Another time and place: Now they were in a hut, away from the village, or perhaps before the horror came. The woman slept next to him; he touched her face. She was only a child though her own baby slept in another part of the hut, on the grass matting. Child, child, he had thought, giving the word two chances to describe both of them.
In the darkness, next to him, in the festering heat of night, he could smell her next to him, he felt her flesh next to his flesh, felt the small, yielding softness of her body.
He was unstrapped from the gurney and lifted onto a bed.… Screams. He had been screaming all day and night in the tiger cage, screaming into madness. They knew he was mad then and it amused them. His hair had turned white. When they let him go, he was bent over, crippled by the weeks in the tiger cage.
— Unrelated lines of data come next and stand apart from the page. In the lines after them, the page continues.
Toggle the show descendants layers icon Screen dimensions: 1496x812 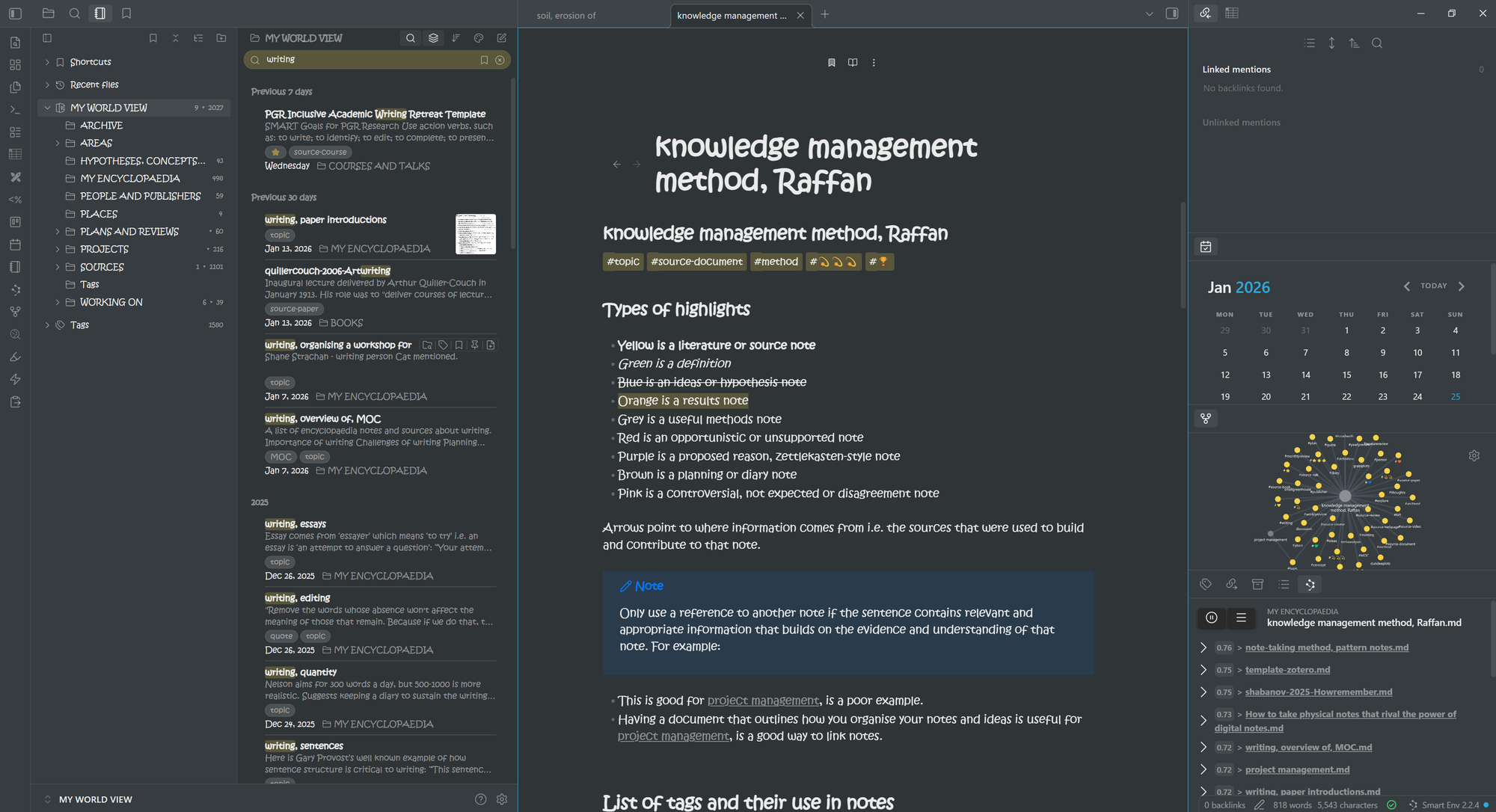(433, 38)
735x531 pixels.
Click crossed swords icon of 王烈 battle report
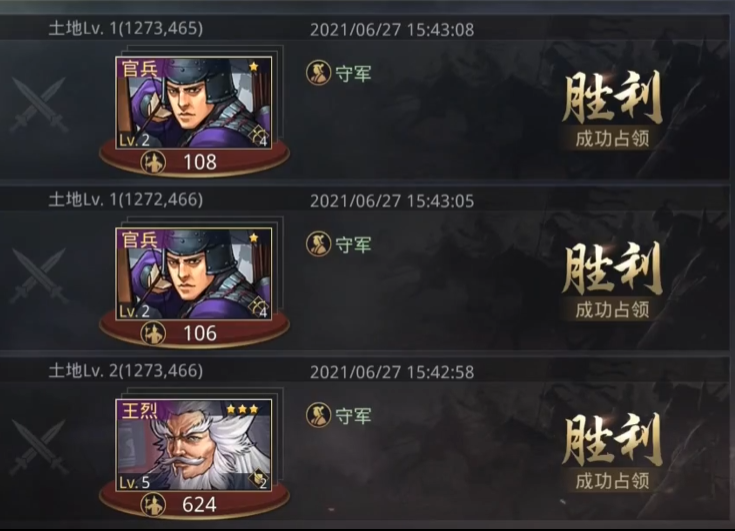tap(38, 447)
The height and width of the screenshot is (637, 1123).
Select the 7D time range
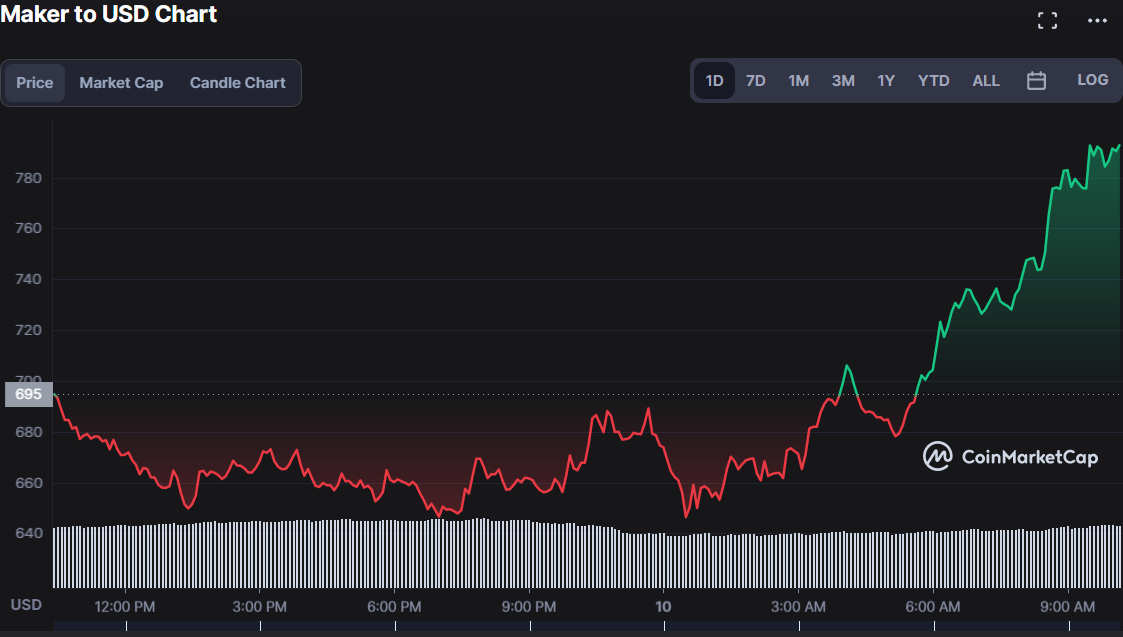click(756, 81)
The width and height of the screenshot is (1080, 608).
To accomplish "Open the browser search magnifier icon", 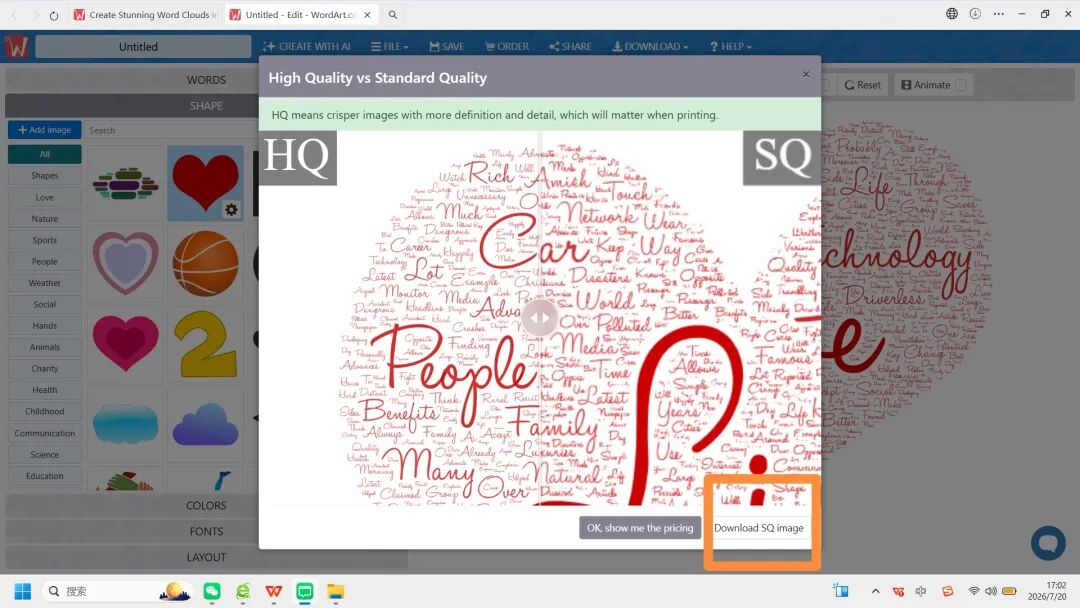I will (393, 14).
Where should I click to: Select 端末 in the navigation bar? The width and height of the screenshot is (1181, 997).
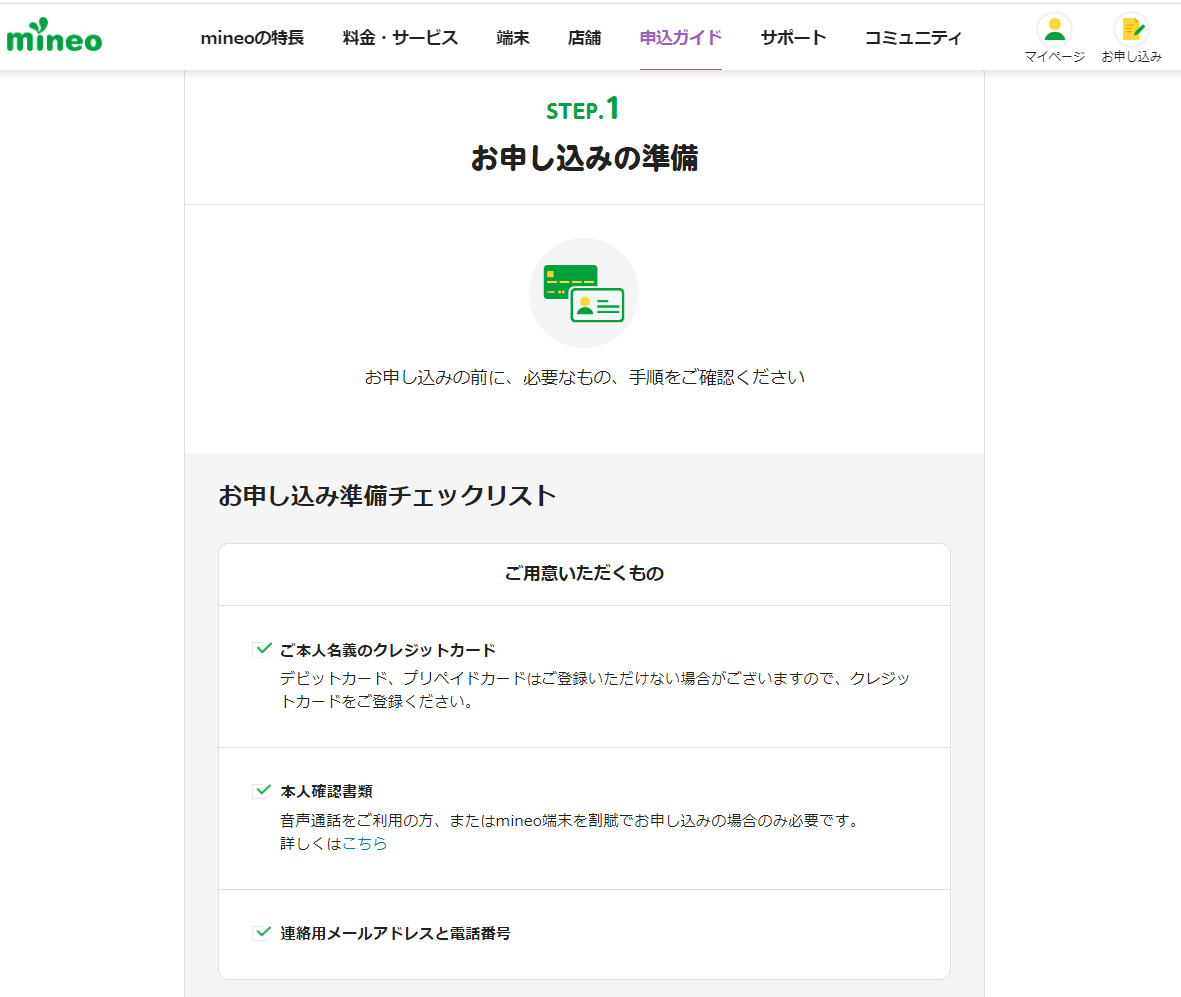(x=513, y=38)
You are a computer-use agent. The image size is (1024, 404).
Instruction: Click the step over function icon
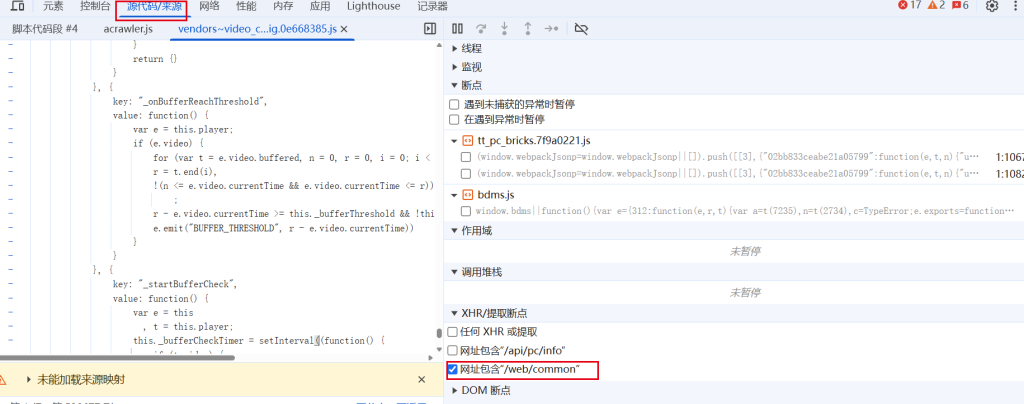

Cool sheets. He opened his eyes. Water. One of them gave him a glass of water and he reached for it, felt the cool glass in his hands. Rice was there. And others. But this was not a hospital, he thought. Outside the windows, he could see rows of palm trees illuminated by street lamps; a city with wet streets. It was raining again. He thought he heard the distant growl of automobiles. Was he awake? But no, refreshed by the water, he could not fight off the sleep.
Later he realized that it was only a trick of his mind, that the fog of memory was merely lifting and he was watching the tableau played out again. Bombs from airplanes coming in low over the village.
This was a different place, in the mountains. It was very cold. The woman was sick, the child they had saved was dead. A fever only, not the war.